The women's individual recurve competition at the 2007 World Archery Championships took place in July 2007 in Leipzig, Germany. 144 archers entered the competition. Following a qualifying FITA round, the top 128 archers qualified for the 7-round knockout round, drawn according to their qualification round scores. The semi-finals and finals then took place on 15 July.
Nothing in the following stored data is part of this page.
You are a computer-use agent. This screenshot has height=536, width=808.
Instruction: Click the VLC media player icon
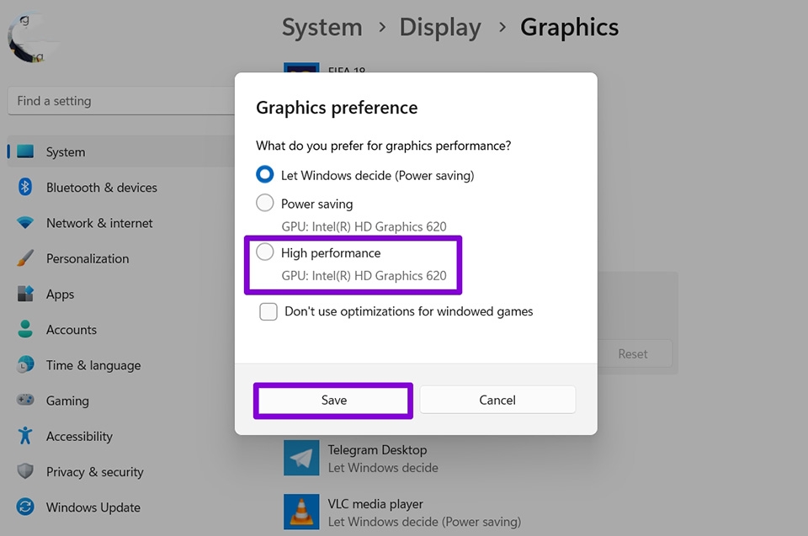300,512
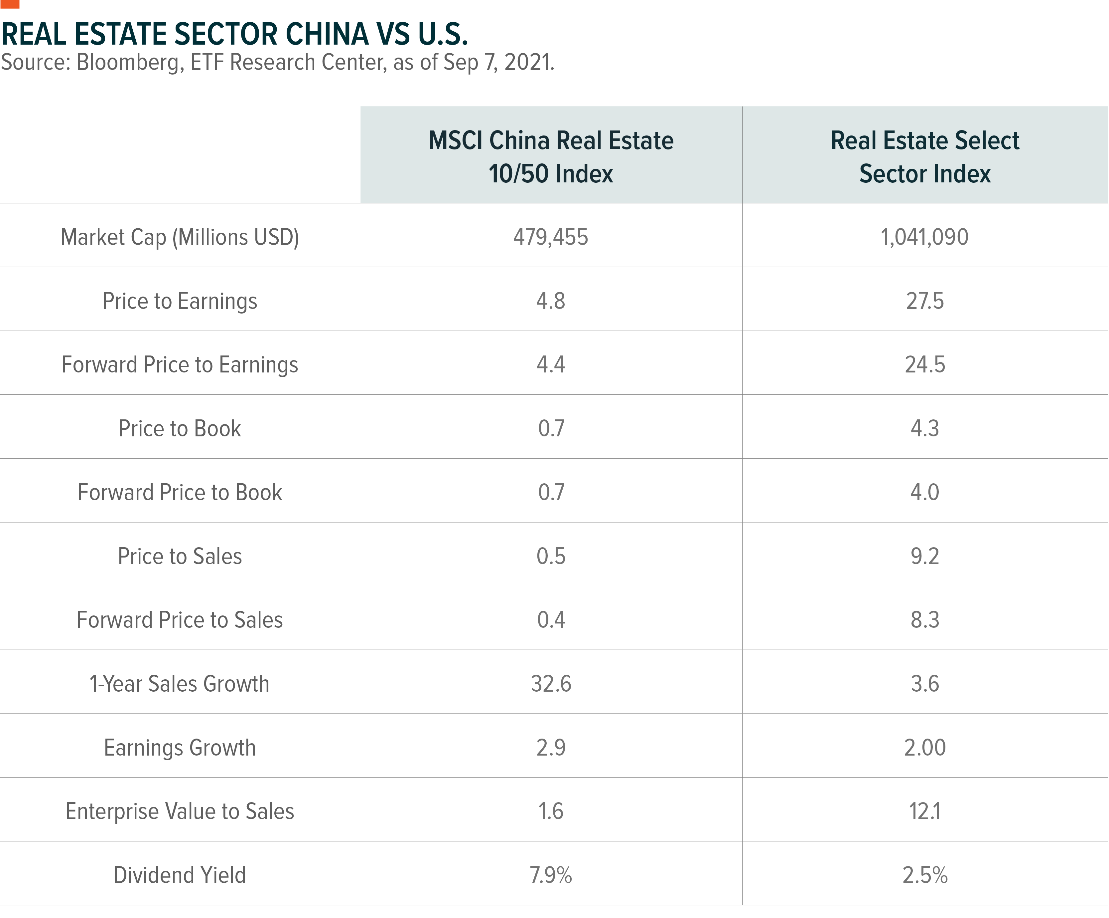Click the 32.6 sales growth value

pyautogui.click(x=551, y=683)
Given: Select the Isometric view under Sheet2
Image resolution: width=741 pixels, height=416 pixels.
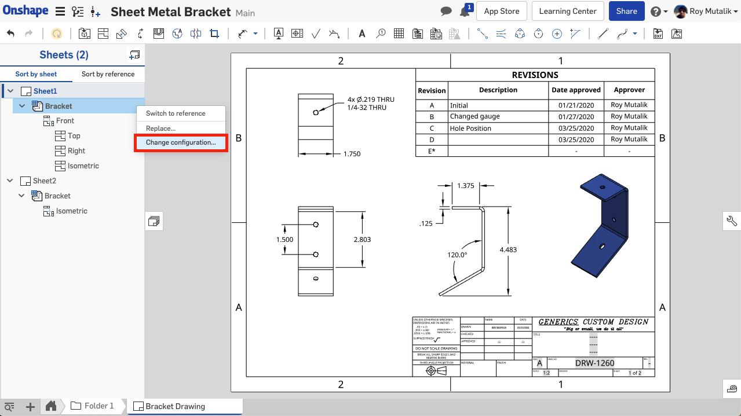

The competition doubled as qualification for the 2008 Olympic competition. Natalia Valeeva was the first non-Korean champion since her previous Championship victory, representing Moldova, in 1995.

==Qualifying==
The following archers were the leading 16 qualifiers:

1. KOR Park Sung-hyun (2nd place)
2. ITA Natalia Valeeva (Champion)
3. KOR Choi Eun-young (4th round)
4. JPN Nami Hayakawa (3rd round)
5. FRA Bérengère Schuh (3rd round)
6. TPE Shen Hsiao-chun (Quarterfinal)
7. CHN Zhang Juanjuan (Quarterfinal)
8. GBR Naomi Folkard (3rd round)
9. POL Justyna Mospinek (Quarterfinal)
10. KOR Lee Tuk-young (4th round)
11. BLR Viktoriya Koval (4th round)
12. UKR Tetyana Berezhna (4th round)
13. RUS Tatyana Boroday (3rd round)
14. RUS Natalya Erdyniyeva (3rd place)
15. CHN Guo Dan (4th round)
16. JPN Sayoko Kitabatake (3rd round)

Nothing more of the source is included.